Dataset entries
◇ ◇ ◇ ◇ ◇ ◇ ◇

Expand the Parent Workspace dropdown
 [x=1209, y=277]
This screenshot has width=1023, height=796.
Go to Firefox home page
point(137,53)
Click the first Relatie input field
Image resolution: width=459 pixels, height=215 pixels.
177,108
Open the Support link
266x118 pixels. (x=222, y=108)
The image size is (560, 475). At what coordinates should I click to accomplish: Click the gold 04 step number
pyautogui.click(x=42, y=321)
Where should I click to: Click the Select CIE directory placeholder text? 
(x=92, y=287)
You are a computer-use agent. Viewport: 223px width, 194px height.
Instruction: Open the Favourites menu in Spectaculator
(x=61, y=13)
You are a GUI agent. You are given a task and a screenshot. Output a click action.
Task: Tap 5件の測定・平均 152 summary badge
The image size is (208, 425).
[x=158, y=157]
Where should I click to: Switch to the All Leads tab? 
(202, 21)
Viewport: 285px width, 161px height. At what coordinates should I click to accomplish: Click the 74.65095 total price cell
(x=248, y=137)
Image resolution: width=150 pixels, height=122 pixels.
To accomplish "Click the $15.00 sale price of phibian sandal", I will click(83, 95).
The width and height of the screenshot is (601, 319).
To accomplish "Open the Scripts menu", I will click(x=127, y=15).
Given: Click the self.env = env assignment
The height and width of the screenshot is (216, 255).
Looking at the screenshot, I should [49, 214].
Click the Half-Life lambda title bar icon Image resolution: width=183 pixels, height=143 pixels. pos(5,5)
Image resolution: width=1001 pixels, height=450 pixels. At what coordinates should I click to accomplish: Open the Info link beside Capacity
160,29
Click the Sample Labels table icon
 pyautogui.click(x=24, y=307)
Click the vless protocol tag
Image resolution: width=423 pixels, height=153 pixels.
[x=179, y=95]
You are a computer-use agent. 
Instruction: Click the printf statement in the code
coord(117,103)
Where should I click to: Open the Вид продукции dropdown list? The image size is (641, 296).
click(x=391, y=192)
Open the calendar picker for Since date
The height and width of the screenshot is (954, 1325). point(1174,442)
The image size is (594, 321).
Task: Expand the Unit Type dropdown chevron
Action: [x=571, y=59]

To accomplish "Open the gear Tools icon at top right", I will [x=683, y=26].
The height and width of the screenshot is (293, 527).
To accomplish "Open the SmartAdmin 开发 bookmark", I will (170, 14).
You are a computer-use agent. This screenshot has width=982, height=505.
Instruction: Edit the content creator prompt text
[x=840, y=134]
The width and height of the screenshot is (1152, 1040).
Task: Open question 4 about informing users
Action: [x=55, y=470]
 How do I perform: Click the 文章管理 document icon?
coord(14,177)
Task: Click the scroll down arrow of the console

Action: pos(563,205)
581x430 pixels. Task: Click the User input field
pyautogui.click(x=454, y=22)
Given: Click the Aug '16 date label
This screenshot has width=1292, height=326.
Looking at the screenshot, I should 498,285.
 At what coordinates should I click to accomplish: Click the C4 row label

◇ ◇ ◇ ◇ ◇ ◇ ◇

- **EXERCISE INSTRUCTIONS**: Repeat exactly, please, each line from the beginning of the data through the line with "The width and height of the screenshot is (601, 319)." in it, and only those lines.

- **SOLUTION FOR THIS EXERCISE**:
Expand the Parent Workspace dropdown
 [x=1209, y=277]
This screenshot has width=1023, height=796.
Go to Firefox home page
point(137,53)
Click the first Relatie input field
Image resolution: width=459 pixels, height=215 pixels.
177,108
Open the Support link
266x118 pixels. (x=222, y=108)
The image size is (560, 475). At what coordinates should I click to accomplish: Click the gold 04 step number
pyautogui.click(x=42, y=321)
Where should I click to: Click the Select CIE directory placeholder text? 
(x=92, y=287)
You are a computer-use agent. Viewport: 223px width, 194px height.
Instruction: Open the Favourites menu in Spectaculator
(x=61, y=13)
You are a GUI agent. You are given a task and a screenshot. Output a click action.
Task: Tap 5件の測定・平均 152 summary badge
The image size is (208, 425).
[x=158, y=157]
Where should I click to: Switch to the All Leads tab? 
(202, 21)
Viewport: 285px width, 161px height. At what coordinates should I click to accomplish: Click the 74.65095 total price cell
(x=248, y=137)
Image resolution: width=150 pixels, height=122 pixels.
To accomplish "Click the $15.00 sale price of phibian sandal", I will click(83, 95).
The width and height of the screenshot is (601, 319).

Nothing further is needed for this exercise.